The other finding (not mentioned in the abstract) is that La Brana 1 belonged to Y-haplogroup C6! This is a low-frequency European clade of haplogroup C. So now, we have evidence that haplogroup C is not eastern Eurasian (as the presence of its subclades in Australia, India, East Asia, and the Americas might suggest), but a pan-Eurasian entity. It remains to be seen whether this C-in-Europe can be pushed further back in time, but finding it in Mesolithic Iberia reduces the chance that it’s some random eastern Eurasian who made it to the outskirts of Europe recently.

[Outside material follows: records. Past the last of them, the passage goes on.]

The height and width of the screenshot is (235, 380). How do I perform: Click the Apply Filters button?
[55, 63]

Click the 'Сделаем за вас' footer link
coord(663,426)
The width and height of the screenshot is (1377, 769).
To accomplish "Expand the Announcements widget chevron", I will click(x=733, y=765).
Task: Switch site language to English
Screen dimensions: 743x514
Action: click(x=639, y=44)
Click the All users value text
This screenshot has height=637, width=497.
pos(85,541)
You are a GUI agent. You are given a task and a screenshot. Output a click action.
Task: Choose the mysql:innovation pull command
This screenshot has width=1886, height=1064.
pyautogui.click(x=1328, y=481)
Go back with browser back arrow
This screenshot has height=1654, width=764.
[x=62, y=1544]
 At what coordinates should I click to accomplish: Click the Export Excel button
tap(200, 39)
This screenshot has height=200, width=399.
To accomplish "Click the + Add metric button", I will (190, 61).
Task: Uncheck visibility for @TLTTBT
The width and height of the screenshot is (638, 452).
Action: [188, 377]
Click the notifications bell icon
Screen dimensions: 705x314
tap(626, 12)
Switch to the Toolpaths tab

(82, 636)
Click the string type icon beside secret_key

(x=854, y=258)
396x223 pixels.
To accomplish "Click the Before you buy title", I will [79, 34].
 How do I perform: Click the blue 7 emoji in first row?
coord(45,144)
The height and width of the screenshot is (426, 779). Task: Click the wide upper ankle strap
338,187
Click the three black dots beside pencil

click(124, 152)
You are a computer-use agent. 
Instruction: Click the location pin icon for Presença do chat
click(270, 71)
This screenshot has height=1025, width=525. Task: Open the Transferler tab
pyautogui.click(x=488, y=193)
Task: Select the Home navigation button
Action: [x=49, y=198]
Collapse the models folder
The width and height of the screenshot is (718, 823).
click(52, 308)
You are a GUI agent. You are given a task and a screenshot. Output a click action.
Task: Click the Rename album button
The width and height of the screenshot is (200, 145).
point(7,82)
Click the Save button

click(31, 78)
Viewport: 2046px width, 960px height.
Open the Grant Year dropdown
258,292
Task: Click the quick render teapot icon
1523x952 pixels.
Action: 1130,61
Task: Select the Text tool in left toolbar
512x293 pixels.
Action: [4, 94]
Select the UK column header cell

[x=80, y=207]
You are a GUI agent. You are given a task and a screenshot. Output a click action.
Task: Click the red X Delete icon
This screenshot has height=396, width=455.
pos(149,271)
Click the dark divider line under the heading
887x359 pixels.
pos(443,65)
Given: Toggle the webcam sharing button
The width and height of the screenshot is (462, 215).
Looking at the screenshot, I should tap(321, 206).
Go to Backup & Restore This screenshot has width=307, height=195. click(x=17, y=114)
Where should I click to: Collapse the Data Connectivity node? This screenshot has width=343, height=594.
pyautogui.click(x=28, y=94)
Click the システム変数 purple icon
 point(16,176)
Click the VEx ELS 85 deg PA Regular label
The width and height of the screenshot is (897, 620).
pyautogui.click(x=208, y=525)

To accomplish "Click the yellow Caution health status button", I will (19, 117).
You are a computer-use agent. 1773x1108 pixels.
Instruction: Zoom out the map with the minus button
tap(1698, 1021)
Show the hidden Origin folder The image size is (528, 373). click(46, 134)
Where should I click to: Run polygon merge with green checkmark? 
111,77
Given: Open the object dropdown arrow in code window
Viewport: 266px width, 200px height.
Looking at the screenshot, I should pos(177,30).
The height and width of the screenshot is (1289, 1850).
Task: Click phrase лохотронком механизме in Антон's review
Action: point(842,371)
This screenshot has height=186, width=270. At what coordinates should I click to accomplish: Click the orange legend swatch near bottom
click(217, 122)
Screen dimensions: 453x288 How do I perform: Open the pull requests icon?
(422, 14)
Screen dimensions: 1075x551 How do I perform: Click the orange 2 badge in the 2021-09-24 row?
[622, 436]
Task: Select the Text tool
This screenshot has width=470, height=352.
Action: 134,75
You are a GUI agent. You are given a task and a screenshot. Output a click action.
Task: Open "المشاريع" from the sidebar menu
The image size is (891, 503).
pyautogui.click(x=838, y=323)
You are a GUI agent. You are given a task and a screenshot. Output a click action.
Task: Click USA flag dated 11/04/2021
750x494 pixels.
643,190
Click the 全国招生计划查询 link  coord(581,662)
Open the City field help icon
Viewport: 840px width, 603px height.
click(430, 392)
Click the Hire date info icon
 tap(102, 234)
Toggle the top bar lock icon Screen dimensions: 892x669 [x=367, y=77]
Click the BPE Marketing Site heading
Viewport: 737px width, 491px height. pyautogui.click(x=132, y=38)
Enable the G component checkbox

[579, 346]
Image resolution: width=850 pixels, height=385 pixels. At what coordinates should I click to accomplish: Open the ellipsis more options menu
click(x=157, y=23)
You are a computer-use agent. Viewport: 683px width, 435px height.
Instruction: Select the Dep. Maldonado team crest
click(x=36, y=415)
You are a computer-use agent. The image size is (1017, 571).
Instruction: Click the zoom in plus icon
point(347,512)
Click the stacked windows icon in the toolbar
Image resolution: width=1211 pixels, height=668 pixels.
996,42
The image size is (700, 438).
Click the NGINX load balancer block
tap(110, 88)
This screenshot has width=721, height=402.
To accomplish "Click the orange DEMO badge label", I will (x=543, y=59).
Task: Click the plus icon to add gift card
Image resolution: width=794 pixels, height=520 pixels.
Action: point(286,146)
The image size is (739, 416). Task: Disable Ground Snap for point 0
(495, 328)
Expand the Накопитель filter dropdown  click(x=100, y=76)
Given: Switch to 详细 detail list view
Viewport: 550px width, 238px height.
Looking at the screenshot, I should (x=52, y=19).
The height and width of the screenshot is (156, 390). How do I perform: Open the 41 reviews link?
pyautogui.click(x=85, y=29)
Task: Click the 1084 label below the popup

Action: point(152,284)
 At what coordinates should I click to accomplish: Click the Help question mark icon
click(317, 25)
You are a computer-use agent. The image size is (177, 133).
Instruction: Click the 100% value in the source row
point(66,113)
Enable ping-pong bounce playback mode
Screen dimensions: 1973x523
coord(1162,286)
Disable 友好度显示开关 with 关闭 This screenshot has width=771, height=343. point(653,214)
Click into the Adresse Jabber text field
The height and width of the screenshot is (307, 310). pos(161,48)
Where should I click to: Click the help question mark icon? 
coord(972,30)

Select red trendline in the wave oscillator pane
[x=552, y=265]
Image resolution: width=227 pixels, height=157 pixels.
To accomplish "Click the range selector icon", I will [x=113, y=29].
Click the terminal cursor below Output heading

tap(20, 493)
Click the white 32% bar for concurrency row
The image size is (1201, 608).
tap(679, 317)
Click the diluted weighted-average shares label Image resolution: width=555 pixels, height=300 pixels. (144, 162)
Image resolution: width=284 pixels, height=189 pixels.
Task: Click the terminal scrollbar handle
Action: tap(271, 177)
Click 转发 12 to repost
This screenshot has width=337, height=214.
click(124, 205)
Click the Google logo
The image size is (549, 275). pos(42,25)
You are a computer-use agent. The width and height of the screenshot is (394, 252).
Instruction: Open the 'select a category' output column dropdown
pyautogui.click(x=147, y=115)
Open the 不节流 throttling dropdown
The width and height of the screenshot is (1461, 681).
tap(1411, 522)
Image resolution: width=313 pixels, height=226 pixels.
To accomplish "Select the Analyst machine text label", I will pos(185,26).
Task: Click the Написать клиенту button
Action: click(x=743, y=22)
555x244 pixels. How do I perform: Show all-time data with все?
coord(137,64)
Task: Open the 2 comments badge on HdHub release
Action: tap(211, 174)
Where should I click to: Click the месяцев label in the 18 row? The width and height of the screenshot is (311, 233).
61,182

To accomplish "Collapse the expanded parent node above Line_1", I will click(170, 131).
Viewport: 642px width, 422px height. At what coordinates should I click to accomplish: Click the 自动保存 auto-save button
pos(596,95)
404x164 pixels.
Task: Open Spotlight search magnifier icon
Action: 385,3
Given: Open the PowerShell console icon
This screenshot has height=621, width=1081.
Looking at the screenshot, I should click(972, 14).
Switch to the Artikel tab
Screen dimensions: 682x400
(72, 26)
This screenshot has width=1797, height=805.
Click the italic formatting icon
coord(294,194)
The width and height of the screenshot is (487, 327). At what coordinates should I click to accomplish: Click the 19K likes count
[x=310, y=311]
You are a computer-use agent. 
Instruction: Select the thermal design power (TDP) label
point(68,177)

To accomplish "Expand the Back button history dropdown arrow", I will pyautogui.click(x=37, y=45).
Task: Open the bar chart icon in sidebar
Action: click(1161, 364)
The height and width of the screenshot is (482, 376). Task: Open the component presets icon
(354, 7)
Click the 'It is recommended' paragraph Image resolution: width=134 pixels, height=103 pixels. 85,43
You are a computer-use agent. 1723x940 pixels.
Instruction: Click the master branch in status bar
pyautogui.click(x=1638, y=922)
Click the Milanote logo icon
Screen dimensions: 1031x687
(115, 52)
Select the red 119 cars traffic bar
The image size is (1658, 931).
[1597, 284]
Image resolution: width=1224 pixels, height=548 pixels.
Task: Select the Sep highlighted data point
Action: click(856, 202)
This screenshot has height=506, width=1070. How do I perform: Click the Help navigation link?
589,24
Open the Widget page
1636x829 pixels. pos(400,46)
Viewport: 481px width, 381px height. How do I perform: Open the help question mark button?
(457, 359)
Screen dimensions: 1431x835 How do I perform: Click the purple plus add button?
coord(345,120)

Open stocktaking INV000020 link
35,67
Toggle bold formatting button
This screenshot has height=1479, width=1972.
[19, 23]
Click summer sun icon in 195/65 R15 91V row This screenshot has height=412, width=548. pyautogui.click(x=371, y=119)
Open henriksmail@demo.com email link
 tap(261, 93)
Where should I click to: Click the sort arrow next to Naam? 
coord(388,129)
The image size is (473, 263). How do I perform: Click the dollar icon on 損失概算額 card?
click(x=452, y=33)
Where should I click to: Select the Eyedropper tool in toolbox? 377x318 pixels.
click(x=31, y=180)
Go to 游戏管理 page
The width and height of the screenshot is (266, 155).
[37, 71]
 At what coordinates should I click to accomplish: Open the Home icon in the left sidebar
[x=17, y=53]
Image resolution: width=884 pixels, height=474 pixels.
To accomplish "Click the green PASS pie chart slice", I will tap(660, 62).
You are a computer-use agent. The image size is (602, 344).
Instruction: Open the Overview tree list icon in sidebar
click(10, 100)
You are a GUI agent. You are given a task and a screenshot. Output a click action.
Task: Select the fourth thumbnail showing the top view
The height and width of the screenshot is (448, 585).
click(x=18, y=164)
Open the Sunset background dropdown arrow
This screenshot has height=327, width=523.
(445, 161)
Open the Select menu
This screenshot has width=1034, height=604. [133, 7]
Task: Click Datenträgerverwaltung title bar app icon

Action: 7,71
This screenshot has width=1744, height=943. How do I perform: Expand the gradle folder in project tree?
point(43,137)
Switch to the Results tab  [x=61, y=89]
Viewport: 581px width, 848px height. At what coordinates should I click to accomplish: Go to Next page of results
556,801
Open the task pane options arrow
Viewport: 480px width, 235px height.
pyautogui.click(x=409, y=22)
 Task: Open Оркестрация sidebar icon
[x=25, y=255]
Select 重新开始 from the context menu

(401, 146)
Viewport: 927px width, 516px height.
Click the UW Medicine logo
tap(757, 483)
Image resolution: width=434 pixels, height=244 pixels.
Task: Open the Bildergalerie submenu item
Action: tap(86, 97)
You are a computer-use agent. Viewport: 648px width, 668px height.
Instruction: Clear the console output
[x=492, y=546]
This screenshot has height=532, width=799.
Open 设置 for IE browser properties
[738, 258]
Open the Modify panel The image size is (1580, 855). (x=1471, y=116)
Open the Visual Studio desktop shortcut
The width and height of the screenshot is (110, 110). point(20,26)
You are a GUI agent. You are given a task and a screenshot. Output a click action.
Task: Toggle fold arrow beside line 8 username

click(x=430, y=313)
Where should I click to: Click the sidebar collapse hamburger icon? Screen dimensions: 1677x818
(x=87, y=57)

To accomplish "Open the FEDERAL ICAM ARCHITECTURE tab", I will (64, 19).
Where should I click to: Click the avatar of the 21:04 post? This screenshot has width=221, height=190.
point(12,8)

Finally, La Brana 1 has derived alleles at loci associated with pathogen resistance. This might be important, because a common hypothesis is that Europeans developed this type of resistance during the Neolithic as they started interacting with the pathogens of domesticated species and started living in less-hygienic higher-density settlements
Nature (2014) doi:10.1038/nature12960
Abstract: Ancient genomic sequences have started to reveal the origin and the demographic impact of farmers from the Neolithic period spreading into Europe…The adoption of farming, stock breeding and sedentary societies during the Neolithic may have resulted in adaptive changes in genes associated with immunity and diet4. However, the limited data available from earlier hunter-gatherers preclude an understanding of the selective processes associated with this crucial transition to agriculture in recent human evolution. Here we sequence an approximately 7,000-year-old Mesolithic skeleton discovered at the La Braña-Arintero site in León, Spain, to retrieve a complete pre-agricultural European human genome. Analysis of this genome in the context of other ancient samples suggests the existence of a common ancient genomic signature across western and central Eurasia from the Upper Paleolithic to the Mesolithic. The La Braña individual carries ancestral alleles in several skin pigmentation genes, suggesting that the light skin of modern Europeans was not yet ubiquitous in Mesolithic times. Moreover, we provide evidence that a significant number of derived, putatively adaptive variants associated with pathogen resistance in modern Europeans were already present in this hunter-gatherer.